> [Aim]: Reproduce the material word for word from its first line through the line with "coordinates (583, 94).", omitting the pictures.

> [Supplied information]:
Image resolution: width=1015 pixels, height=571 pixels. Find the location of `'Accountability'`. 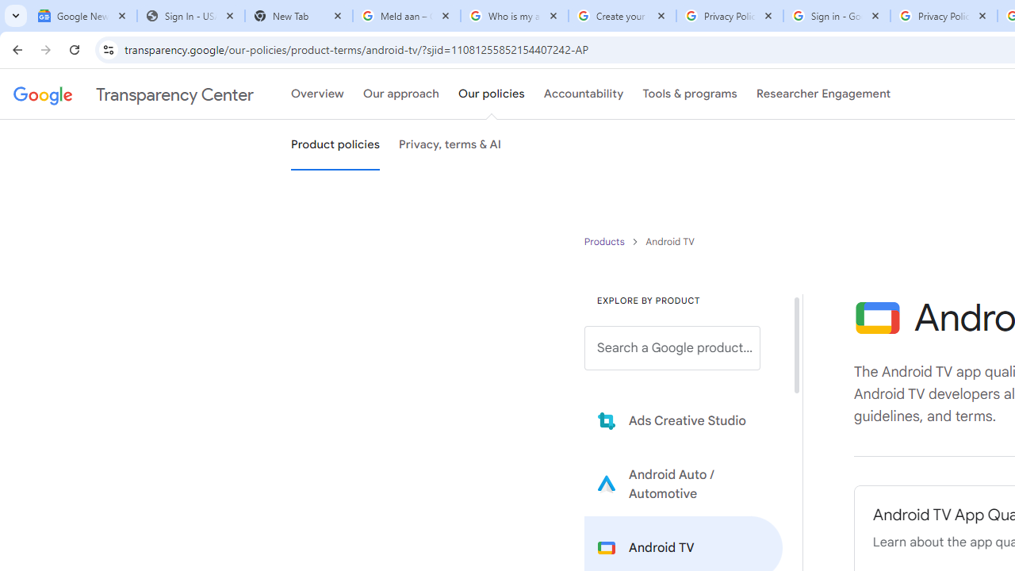

'Accountability' is located at coordinates (583, 94).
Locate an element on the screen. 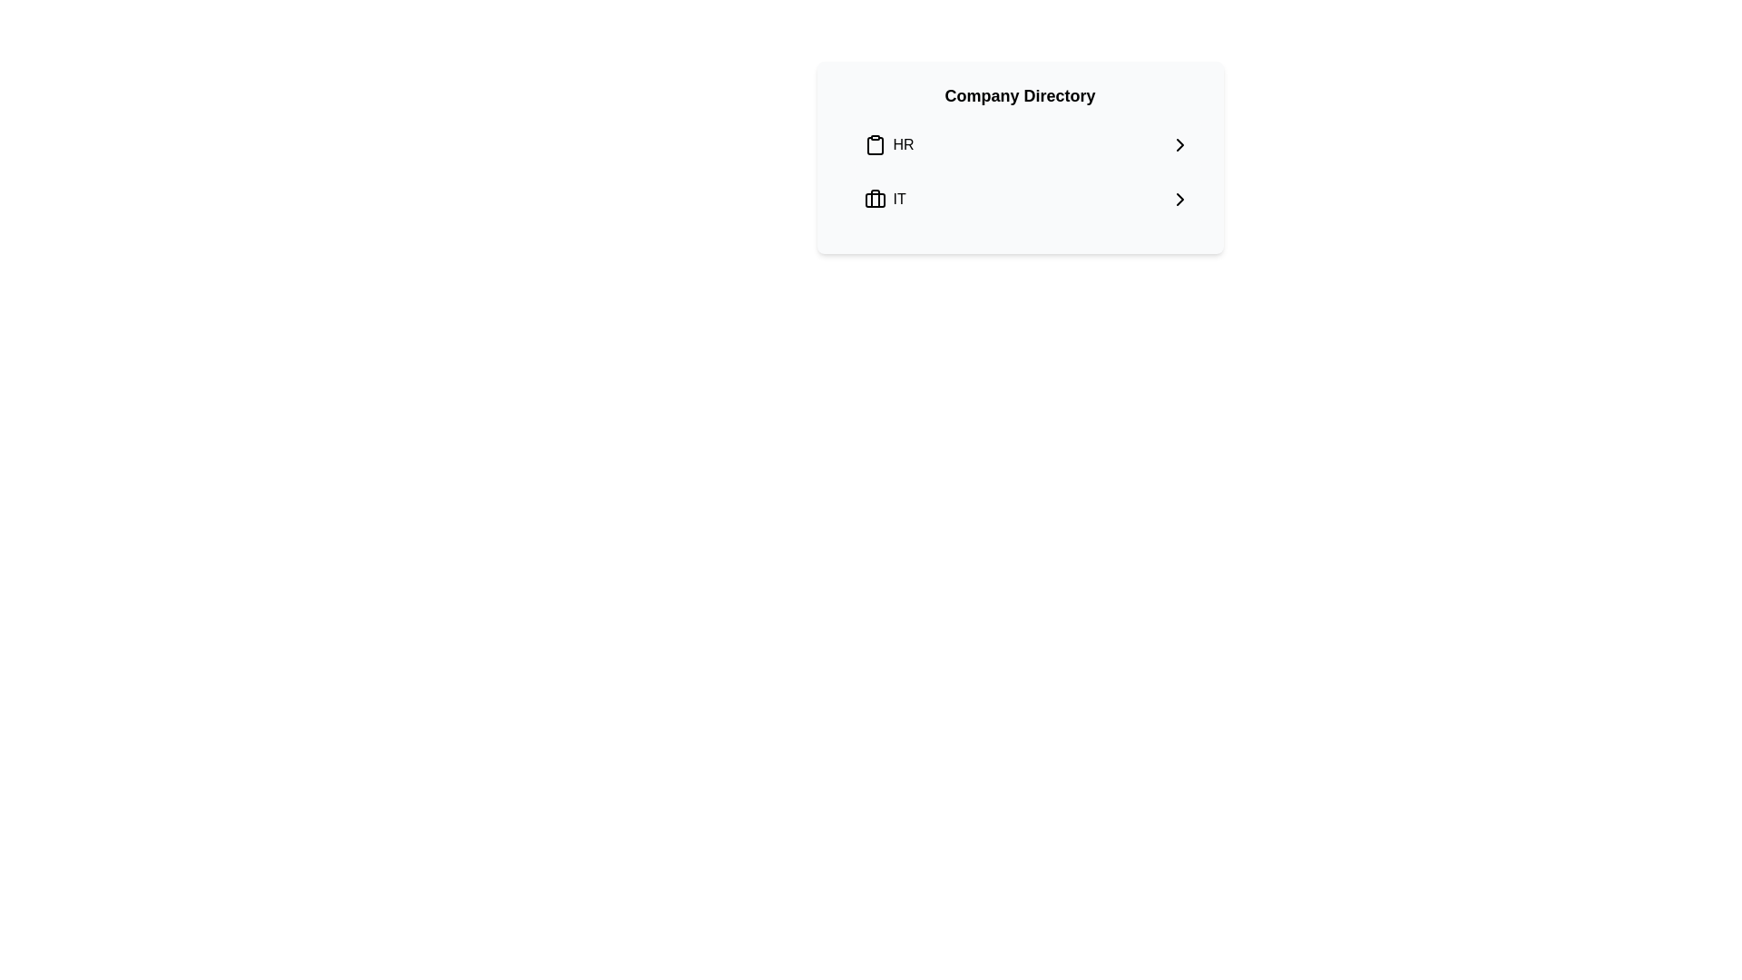 This screenshot has width=1742, height=980. the clipboard icon located next to the 'HR' text in the 'Company Directory' card is located at coordinates (875, 145).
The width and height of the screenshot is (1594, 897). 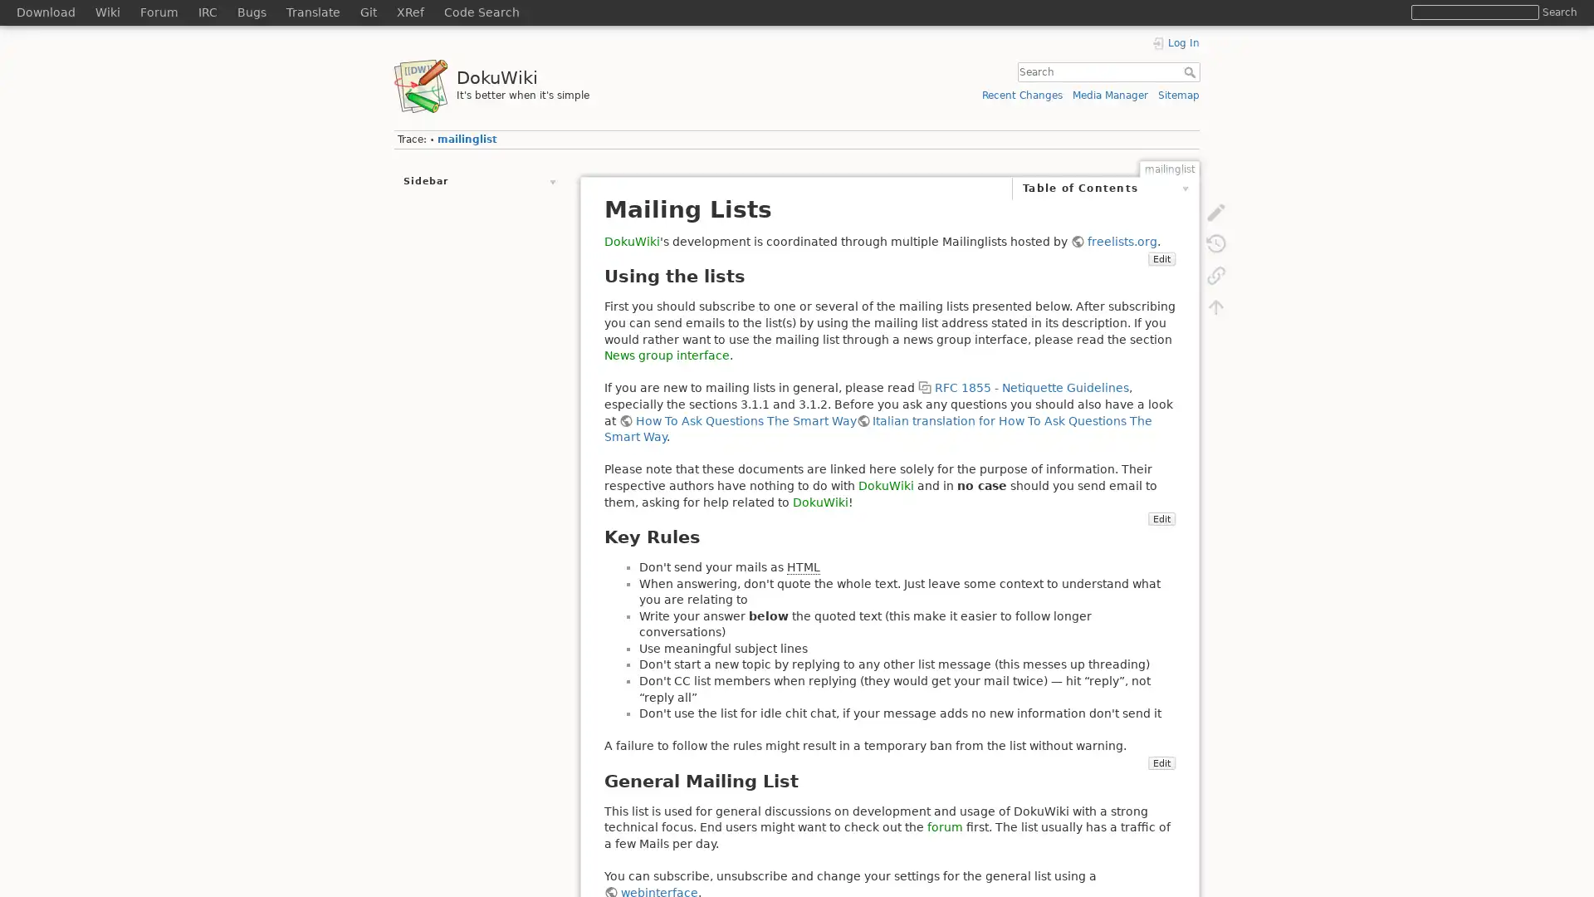 What do you see at coordinates (1160, 794) in the screenshot?
I see `Edit` at bounding box center [1160, 794].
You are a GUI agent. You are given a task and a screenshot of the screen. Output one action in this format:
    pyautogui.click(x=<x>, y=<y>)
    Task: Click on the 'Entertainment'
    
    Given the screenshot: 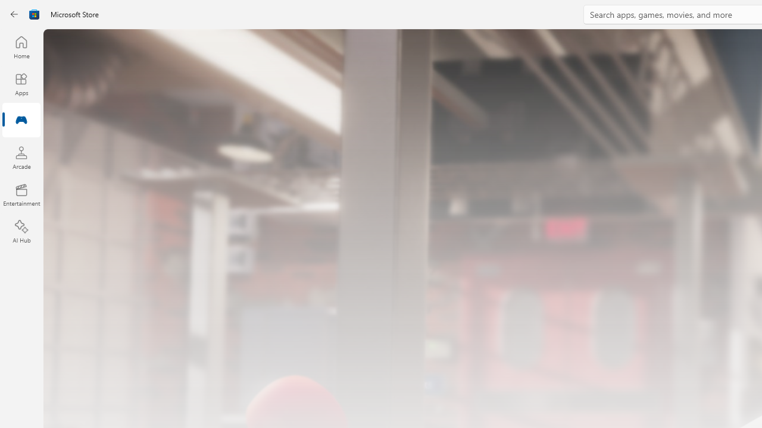 What is the action you would take?
    pyautogui.click(x=21, y=194)
    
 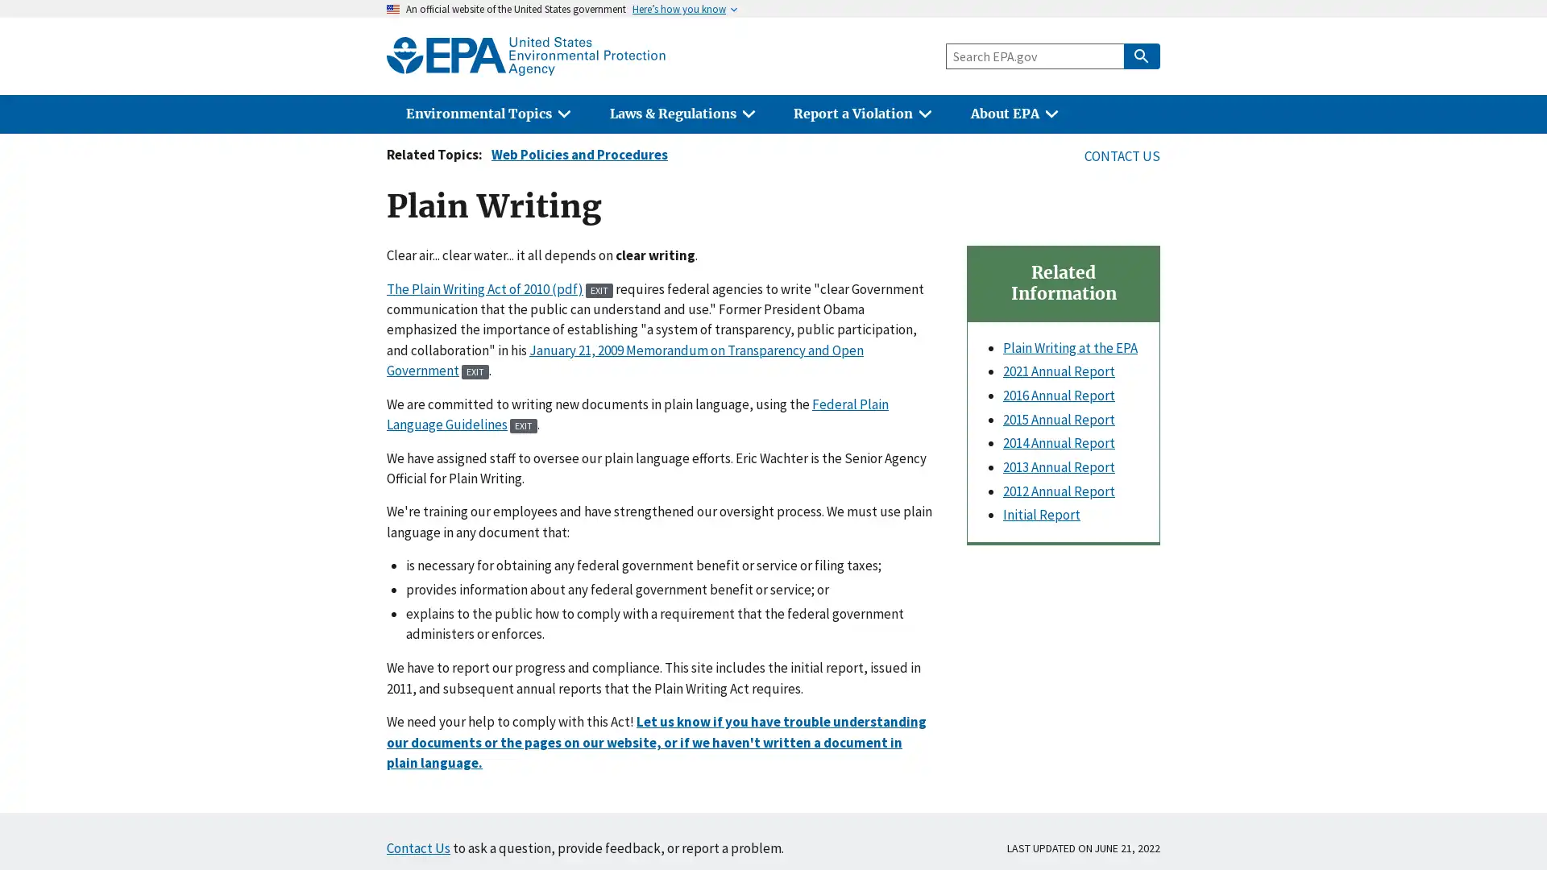 I want to click on Environmental Topics, so click(x=487, y=114).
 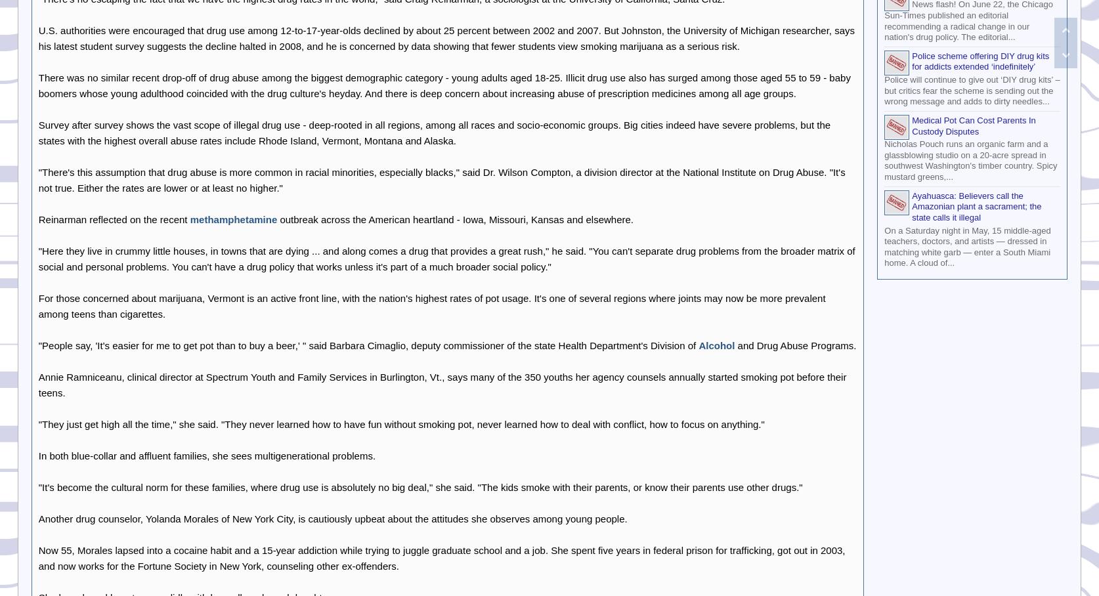 I want to click on '"Here they live in crummy little houses, in towns that are dying ... and along comes a drug that provides a great rush," he said. "You can't separate drug problems from the broader matrix of social and personal problems. You can't have a drug policy that works unless it's part of a much broader social policy."', so click(x=446, y=257).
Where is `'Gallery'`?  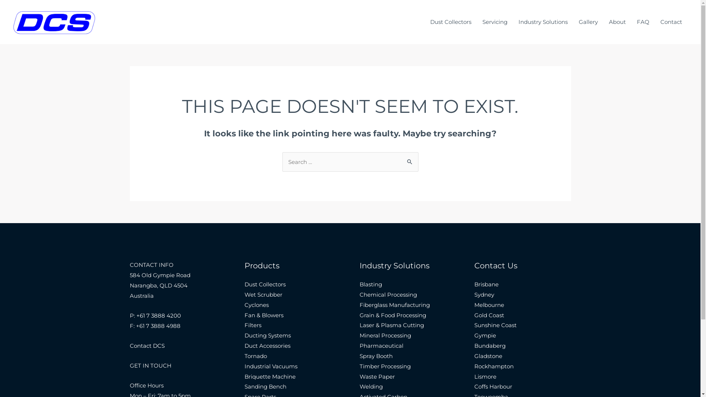
'Gallery' is located at coordinates (588, 22).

> [Correct output]:
Image resolution: width=1015 pixels, height=571 pixels. Find the location of `'Accountability'`. 

'Accountability' is located at coordinates (583, 94).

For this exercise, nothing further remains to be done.